Even +50% GPU clock and +50% CPU clock doesn't translate to +50% gaming performance, because BW stays at the same level.
 
Totally opposite from TKK's response. Still, performs almost 15% better than HD 3000.
Well, I based my opinion on the fact that it beats SB despite less than half the base clock. However, if it ran at full turbo most of the time, the results are not that impressive, I must admit. I forgot that with such a low CPU clock, GPU turbo might have kicked in all the time due to more TDP headroom, so maybe things don't look as grim for AMD as I originally thought.
 
50% is far from enough to reach a8-3800

That's enough to do it in the Street Fighter benchmark linked.

That said, I don't think it'll be much faster than Llano if it is. The aim seems to be "just Llano", nothing more.
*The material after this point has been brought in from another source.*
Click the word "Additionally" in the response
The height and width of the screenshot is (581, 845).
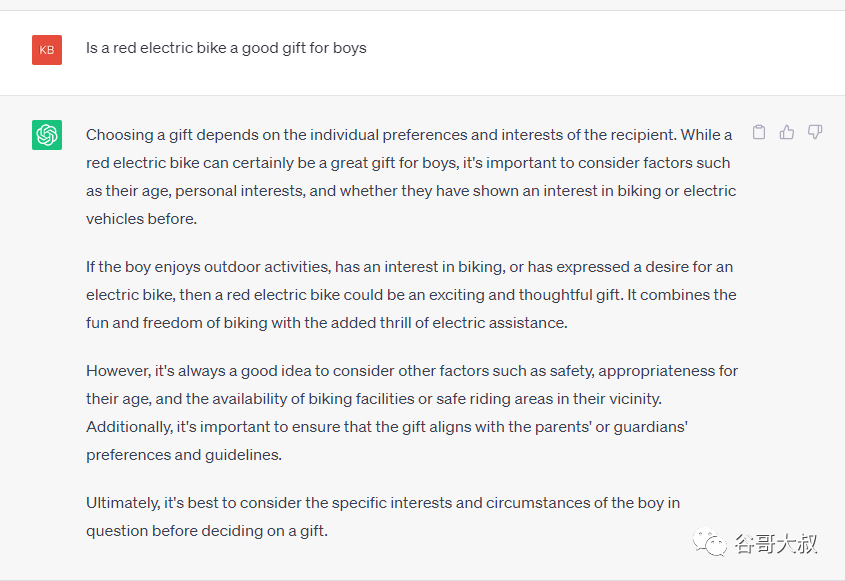click(x=129, y=427)
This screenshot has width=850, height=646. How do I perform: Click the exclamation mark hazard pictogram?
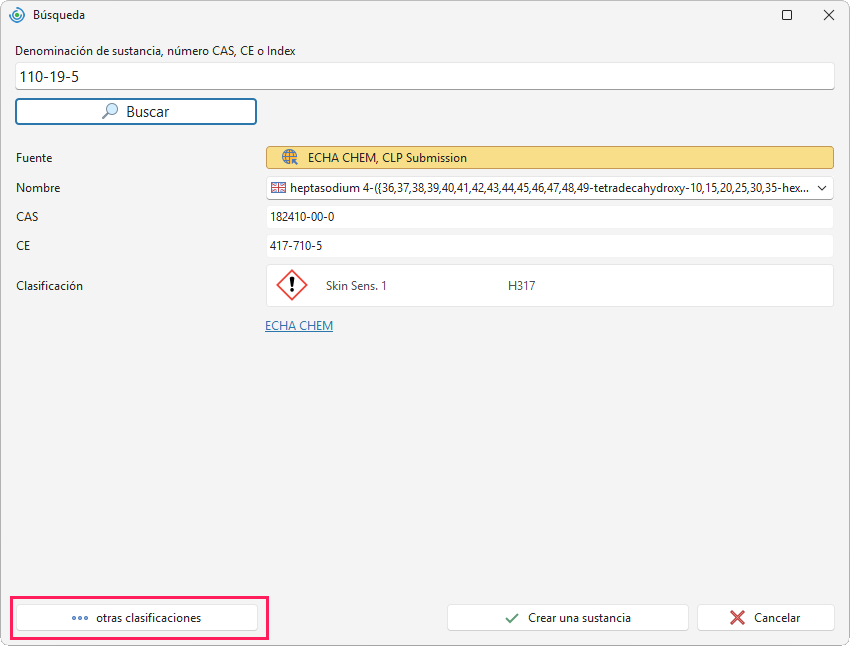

Apparently there are two chips out there, 2.0GHz and 2.2GHz both with 400-900MHz GPU speeds.
 
Well, I based my opinion on the fact that it beats SB despite less than half the base clock. However, if it ran at full turbo most of the time, the results are not that impressive, I must admit. I forgot that with such a low CPU clock, GPU turbo might have kicked in all the time due to more TDP headroom, so maybe things don't look as grim for AMD as I originally thought.
I believe all intel igps pretty much always use max turbo igp clock when running 3d apps. You simply don't need 4 3.5Ghz cores to keep that IGP busy.
I don't think IVB will be able to catch (fully-enabled) Llano - intel apparently saying IGP clock should be a bit lower than on SNB, and a 50% increase is not enough to really threaten Llano except maybe in few select titles.
BUT I don't think Trinity will improve that much over Llano (not least because it seems it won't be more tightly integrated with the cpu with the cpu having no L3 cache hence it will likely be even more bandwidth limited than Llano), which means intel will get a lot closer.
 
AMD Trinity Detailed Further, Compatible with A75 Chipset
The integrated memory controller will get an overhaul, too. Unlike with K10-based processors that have two independent 64-bit wide memory interfaces that can be configured to work ganged or unganged, Trinity will have a single 128-bit memory interface, the controller will support dual-channel DDR3-2133 MHz memory standard, with DRAM voltages of under 1.5V. Trinity will include a 24-lane PCI-Express root complex, it supports 2-way multi-GPU configurations.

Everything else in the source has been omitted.